Nella ormai consueta conferenza stampa del capo della Protezione Civile Angelo Borrelli sono stati resi noti gli ultimi dati sulla diffusione del coronavirus Covid-19 in Italia. Il numero totale di casi di Coronavirus in Italia è salito a 47021, dato che comprende i pazienti attualmente attivi, le persone guarite ed i decessi.

Nella conferenza stampa odierna Angelo Borrelli era accompagnato da Roberto Bernabei, direttore del reparto di geriatria all'ospedale Gemelli di Roma e presidente dell'associazione Italia Longeva.

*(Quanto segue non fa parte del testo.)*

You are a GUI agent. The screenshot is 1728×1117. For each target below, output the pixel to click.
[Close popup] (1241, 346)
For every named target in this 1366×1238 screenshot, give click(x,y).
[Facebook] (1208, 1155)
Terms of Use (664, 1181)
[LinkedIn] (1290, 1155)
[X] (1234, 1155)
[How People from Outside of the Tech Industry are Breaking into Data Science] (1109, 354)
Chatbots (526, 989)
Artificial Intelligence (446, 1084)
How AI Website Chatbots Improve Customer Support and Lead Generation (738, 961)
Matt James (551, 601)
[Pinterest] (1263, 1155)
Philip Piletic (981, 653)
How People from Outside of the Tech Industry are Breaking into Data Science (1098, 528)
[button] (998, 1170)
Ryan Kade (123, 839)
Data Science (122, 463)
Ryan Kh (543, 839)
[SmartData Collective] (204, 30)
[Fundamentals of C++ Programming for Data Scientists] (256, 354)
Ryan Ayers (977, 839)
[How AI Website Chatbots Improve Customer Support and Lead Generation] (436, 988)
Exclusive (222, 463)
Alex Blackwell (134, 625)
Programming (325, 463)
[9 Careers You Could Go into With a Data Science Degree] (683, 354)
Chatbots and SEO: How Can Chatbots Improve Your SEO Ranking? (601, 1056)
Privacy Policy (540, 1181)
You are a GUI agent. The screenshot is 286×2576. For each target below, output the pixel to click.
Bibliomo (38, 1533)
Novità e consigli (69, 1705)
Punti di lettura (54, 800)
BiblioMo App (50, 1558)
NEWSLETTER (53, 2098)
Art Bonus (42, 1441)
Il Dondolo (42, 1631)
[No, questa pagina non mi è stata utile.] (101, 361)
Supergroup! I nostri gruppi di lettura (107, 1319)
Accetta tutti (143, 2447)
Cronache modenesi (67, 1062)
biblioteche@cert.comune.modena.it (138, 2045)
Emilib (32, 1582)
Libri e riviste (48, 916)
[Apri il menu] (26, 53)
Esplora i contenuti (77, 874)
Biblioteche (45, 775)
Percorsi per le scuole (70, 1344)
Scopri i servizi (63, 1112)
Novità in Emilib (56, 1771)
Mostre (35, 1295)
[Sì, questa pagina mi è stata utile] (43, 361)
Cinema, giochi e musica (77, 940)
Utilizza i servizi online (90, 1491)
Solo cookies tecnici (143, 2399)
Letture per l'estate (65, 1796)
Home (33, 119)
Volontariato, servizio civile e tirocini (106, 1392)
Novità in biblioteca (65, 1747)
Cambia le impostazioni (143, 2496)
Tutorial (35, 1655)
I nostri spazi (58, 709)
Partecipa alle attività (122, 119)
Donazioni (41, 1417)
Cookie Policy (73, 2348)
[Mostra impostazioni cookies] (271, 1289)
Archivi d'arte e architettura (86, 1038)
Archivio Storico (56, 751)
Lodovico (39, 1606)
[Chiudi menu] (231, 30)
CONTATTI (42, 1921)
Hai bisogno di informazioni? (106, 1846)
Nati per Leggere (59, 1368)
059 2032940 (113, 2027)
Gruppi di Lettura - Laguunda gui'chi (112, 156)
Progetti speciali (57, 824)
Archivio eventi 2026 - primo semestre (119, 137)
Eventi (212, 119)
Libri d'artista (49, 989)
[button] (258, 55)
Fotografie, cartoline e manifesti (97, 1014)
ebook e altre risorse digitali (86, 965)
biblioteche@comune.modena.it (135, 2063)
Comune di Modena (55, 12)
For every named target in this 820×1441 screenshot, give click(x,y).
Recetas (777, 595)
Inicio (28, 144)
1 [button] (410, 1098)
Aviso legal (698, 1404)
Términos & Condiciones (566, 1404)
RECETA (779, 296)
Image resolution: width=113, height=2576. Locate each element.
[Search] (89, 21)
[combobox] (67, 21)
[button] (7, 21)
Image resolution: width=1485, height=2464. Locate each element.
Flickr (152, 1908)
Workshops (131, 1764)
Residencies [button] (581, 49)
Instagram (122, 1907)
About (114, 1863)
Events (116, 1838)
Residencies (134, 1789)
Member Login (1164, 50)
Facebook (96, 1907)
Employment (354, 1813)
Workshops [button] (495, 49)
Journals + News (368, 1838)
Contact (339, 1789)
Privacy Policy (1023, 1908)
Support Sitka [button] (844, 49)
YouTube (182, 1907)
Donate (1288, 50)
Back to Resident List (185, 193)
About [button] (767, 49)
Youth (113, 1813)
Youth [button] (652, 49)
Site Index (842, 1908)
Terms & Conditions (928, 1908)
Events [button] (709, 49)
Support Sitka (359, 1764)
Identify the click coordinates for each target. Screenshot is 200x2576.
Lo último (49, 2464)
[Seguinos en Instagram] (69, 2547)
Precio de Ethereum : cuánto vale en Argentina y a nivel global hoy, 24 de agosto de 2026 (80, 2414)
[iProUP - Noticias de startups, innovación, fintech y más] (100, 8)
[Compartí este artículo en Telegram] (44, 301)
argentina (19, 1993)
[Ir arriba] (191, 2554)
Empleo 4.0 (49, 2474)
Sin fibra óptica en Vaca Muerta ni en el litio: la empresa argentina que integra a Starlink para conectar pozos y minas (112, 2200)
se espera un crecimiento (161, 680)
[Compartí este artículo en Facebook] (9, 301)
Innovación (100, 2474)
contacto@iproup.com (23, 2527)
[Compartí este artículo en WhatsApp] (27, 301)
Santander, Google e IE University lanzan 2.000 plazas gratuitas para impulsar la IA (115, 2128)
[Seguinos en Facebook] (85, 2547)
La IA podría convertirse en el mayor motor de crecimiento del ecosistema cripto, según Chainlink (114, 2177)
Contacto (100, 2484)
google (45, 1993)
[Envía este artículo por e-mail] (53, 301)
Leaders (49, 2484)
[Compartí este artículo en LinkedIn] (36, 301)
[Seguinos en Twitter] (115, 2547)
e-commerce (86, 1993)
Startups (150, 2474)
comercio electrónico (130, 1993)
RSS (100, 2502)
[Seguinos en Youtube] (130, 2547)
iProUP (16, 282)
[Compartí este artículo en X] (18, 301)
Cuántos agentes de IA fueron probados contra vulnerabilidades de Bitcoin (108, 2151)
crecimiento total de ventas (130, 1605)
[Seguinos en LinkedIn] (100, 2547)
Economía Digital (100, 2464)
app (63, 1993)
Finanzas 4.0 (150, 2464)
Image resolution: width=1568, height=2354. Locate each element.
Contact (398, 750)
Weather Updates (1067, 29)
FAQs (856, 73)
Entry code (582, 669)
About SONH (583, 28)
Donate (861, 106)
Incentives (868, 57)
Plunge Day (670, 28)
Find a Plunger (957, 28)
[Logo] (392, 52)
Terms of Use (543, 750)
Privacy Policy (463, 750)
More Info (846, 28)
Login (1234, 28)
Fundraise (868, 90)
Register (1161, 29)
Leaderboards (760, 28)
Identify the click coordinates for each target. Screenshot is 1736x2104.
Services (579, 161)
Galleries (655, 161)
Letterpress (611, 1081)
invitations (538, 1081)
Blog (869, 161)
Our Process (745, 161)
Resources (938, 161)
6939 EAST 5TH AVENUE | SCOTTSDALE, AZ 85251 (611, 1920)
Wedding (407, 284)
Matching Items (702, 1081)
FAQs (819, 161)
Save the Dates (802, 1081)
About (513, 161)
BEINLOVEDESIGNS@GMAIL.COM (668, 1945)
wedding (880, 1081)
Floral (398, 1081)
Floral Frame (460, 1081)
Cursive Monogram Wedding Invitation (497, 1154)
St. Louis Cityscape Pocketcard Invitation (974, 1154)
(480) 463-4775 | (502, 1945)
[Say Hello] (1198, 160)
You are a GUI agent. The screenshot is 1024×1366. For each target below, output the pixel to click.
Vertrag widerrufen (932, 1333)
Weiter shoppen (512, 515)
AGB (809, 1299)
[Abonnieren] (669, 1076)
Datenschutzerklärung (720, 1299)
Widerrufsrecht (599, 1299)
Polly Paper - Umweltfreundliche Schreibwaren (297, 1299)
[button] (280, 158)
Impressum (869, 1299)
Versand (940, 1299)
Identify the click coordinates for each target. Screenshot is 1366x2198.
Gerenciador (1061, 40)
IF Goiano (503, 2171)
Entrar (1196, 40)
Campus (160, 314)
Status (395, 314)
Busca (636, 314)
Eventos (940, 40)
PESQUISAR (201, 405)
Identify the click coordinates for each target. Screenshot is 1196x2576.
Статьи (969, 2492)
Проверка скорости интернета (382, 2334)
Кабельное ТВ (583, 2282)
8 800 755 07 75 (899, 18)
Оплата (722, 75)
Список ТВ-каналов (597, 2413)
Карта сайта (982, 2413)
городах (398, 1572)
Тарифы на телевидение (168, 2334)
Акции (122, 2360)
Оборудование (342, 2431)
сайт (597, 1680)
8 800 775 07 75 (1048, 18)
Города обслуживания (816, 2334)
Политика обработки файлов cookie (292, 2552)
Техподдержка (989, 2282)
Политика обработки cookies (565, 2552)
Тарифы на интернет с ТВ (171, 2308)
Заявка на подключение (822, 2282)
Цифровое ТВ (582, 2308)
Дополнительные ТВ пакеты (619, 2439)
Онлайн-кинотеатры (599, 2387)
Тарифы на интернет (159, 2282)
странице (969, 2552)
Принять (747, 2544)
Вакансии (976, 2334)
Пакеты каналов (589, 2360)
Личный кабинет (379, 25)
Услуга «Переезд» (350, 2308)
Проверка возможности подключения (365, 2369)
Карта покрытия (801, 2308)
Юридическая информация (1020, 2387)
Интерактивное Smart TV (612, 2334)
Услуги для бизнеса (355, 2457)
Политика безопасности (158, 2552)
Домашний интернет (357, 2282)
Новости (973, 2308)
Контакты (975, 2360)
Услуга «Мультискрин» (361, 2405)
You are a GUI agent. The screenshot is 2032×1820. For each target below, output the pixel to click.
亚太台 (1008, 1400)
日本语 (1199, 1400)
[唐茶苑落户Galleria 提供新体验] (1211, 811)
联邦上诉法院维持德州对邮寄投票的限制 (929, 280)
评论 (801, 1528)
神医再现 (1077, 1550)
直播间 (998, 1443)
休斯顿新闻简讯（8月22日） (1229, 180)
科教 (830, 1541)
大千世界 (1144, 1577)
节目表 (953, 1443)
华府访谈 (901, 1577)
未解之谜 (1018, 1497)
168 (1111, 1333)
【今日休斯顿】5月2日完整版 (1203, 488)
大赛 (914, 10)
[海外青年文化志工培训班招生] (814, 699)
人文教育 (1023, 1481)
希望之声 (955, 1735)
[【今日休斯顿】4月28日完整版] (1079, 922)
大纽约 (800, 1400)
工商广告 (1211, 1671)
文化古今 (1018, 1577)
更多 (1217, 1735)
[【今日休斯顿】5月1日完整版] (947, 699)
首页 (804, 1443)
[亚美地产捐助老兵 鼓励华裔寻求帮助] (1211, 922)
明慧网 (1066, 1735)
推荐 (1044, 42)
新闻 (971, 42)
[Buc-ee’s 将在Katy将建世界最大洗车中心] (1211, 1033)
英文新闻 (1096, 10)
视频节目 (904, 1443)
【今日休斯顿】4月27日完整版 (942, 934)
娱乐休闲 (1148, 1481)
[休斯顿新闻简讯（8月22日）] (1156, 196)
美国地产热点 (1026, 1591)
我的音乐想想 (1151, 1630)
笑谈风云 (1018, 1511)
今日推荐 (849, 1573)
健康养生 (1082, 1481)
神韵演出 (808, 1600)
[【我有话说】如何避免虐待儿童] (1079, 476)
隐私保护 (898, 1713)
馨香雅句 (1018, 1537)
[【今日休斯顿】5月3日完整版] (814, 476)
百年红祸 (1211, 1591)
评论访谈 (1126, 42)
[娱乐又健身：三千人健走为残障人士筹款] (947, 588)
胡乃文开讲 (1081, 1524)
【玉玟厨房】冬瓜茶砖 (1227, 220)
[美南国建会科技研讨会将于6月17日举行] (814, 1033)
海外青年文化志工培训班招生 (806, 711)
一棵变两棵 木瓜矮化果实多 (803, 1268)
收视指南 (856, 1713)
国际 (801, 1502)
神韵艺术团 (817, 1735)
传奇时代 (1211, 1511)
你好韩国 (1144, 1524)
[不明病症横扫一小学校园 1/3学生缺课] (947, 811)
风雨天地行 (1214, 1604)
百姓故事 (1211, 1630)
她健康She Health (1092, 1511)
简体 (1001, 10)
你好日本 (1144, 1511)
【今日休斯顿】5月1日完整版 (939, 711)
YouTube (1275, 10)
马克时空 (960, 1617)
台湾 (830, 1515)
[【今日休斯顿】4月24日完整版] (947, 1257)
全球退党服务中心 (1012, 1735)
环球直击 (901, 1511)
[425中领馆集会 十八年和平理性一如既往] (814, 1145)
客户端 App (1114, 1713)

Nel giornaliero bollettino comunicato da Angelo Borrelli durante la conferenza stampa, il primo dato è stato quello dei guariti, con 689 nuovi dimessi nella giornata di oggi, che portano ad un totale di 5129 dimessi. I deceduti delle ultime 24 ore sono stati 627, raggiungendo un totale di 4032. I casi di nuovi contagi da Coronavirus sono stati 4670, numero che porta ad un totale di 37860 attualmente attivi. Di questi, 19185 si trovano in isolamento domiciliare senza sintomi o con sintomi lievi, mentre 2655 si trovano in terapia intensiva (7% del totale dei positivi).

Il numero dei pazienti trasferiti attraverso la CROSS è 60, con un paziente trasferito nella giornata di oggi.

Angelo Borrelli ha comunicato, durante la conferenza stampa, la firma dell'ordinanza riguardante il pagamento anticipato delle pensioni. Il pagamento non avverrà più in un unico giorno ma verranno disposte dal 26 al 31 marzo, e così anche per i mesi successivi. Insieme a questo Borrelli ha anche fatto sapere che è a lavoro insieme al ministro Boccia per costituire una task force di medici da inviare nelle varie realtà regionali:

"Stiamo lavorando con il ministro Boccia, con i presidenti di Regione, con il ministero dell'Economia e delle Finanze, per chiudere l'ordinanza per istituire la task force dei 300 medici che metteremo a supporto delle realtà regionali ne avranno bisogno. Entro stasera daremo corso all'organizzazione di questa task Force".

A riguardo dell'ipotesi di picco che si dovrebbe avere questa settimana o la prossima, Borrelli ha affermato che "Le previsioni le fanno gli esperti, sicuramente è giusto farle, ma poi bisogna vedere se le previsioni vengono confermate dai fatti. Forse il picco non arriverà la prossima settimana, ma quella dopo. Tutti dicono che stiamo andando verso il picco, speriamo arrivi quanto prima. [...] Serve assoluta prudenza, bisogna uscire il meno possibile. E' fondamentale per contenere i contagi. Bisogna evitare i contatti umani e muoversi il meno possibile. Evitare di uscire di casa se non strettamente necessario". Ha poi aggiunto, riguardo la proposta sull'abolizione dell'attività fisica all'aperto che "Secondo me sì sarebbe giusto proibire l'attività sportiva all'aperto. Se dobbiamo fare dei sacrifici, dobbiamo farli per tutte le ragioni. Bisogna evitare anche la corsa all'aperto".

La parola è passata poi a Roberto Bernabei, che ha chiarito alcune questioni sull'aumento dei contagiati e sulla presenza di ulteriori focolai: "Le misure messe in campo fino a oggi hanno dato dei risultati, credo che il numero dei positivi sia frutto di una circolazione del virus che è precedente alla stretta data e che ci auguriamo tutto, con queste misure, prese e da prendere, ci permetterà ancora di più di fermare il virus. [...] Certamente c'è un livello nel centro-sud che è ancora contenuto, quindi da una parte le misure di contenimento iniziano a lavorare, mentre dove c'era un mucchio di pazienti zero le cose sono continuate a esplodere. Sottolineo che da ieri ci sono stati 200 casi in più, qualcosa vorrà dire", ha affermato il direttore del reparto di geriatria all'ospedale Gemelli di Roma.